Shown below is a listing with pictures; reproduce exactly, and only, the lines between the ones containing "Enable the Struts 1.3.10 framework checkbox" and "Viewport: 1512px width, 785px height.", inclusive, leaving the pictures out.

◆ Material for this task ◆
= Beginning of Section =
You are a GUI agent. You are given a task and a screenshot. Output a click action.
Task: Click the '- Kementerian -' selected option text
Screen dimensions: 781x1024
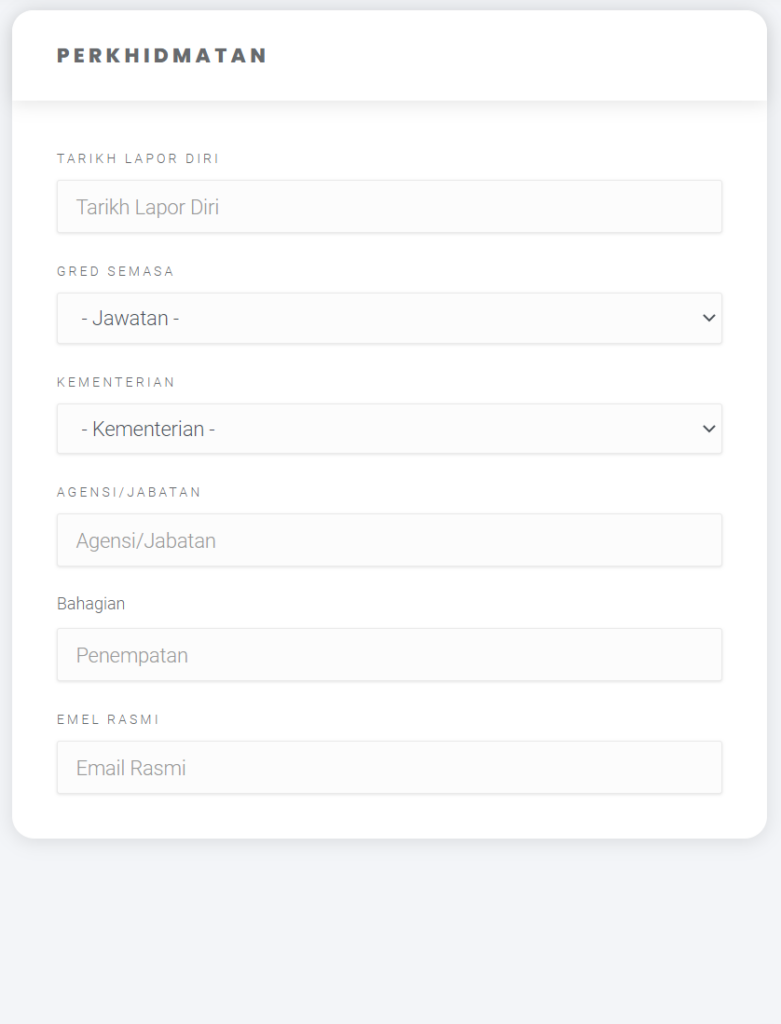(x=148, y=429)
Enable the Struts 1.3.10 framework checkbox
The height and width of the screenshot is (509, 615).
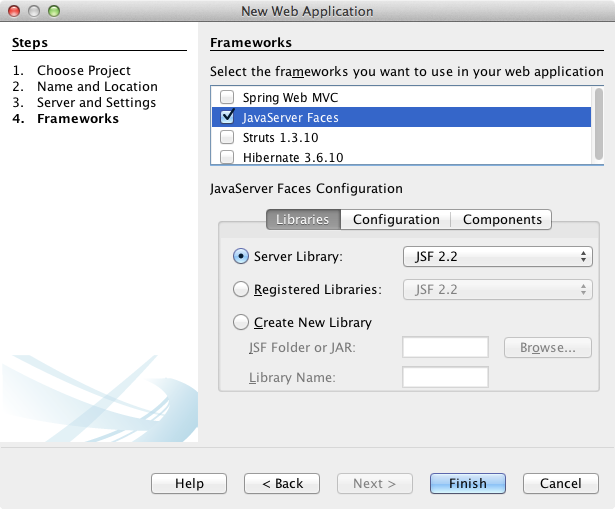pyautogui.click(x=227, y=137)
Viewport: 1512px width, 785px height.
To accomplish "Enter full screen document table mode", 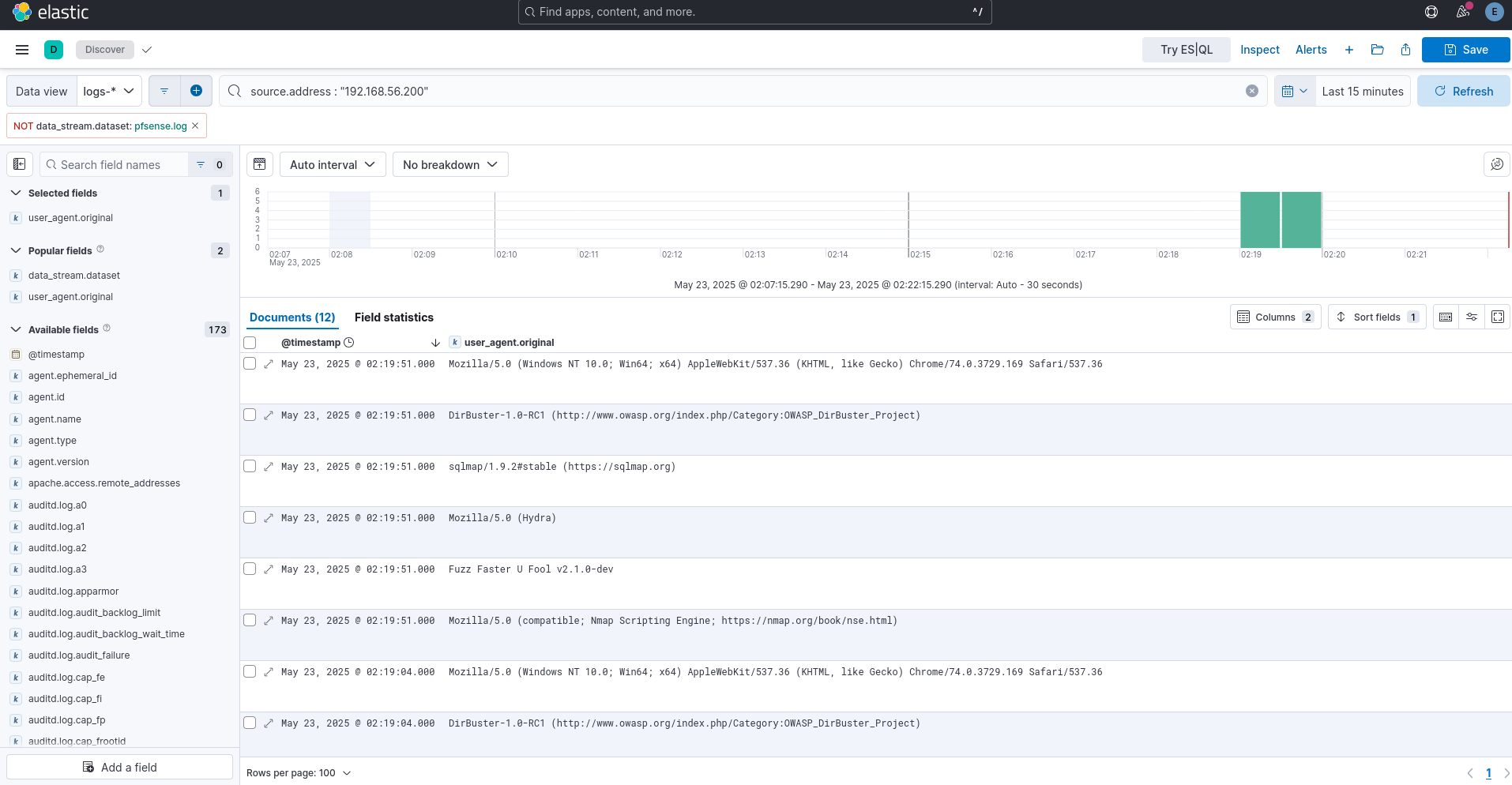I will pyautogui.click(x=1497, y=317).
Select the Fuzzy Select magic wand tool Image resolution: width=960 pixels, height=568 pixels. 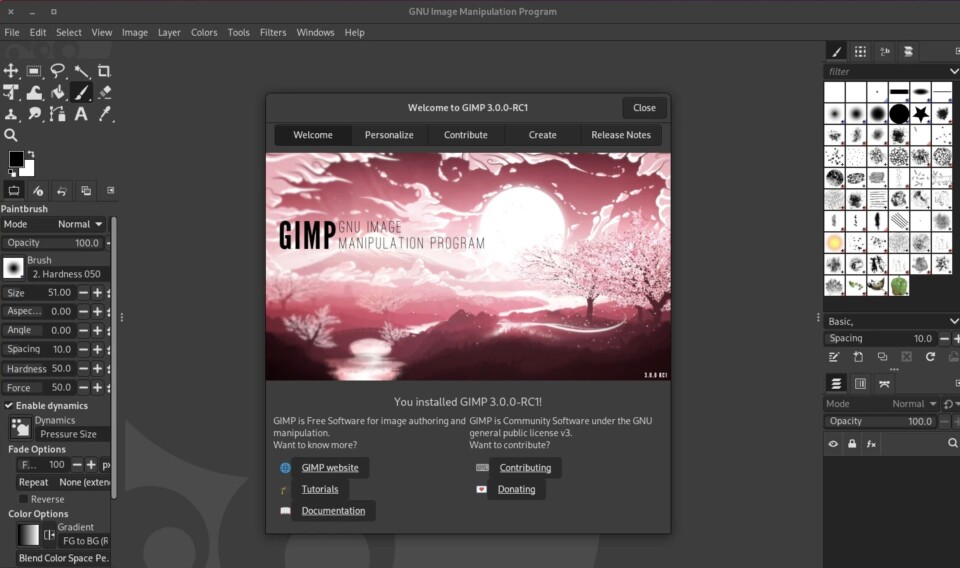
= End of Section =
◆ Result of this exercise ◆
Enable the Struts 1.3.10 framework checkbox
The height and width of the screenshot is (509, 615).
pyautogui.click(x=227, y=137)
Viewport: 1512px width, 785px height.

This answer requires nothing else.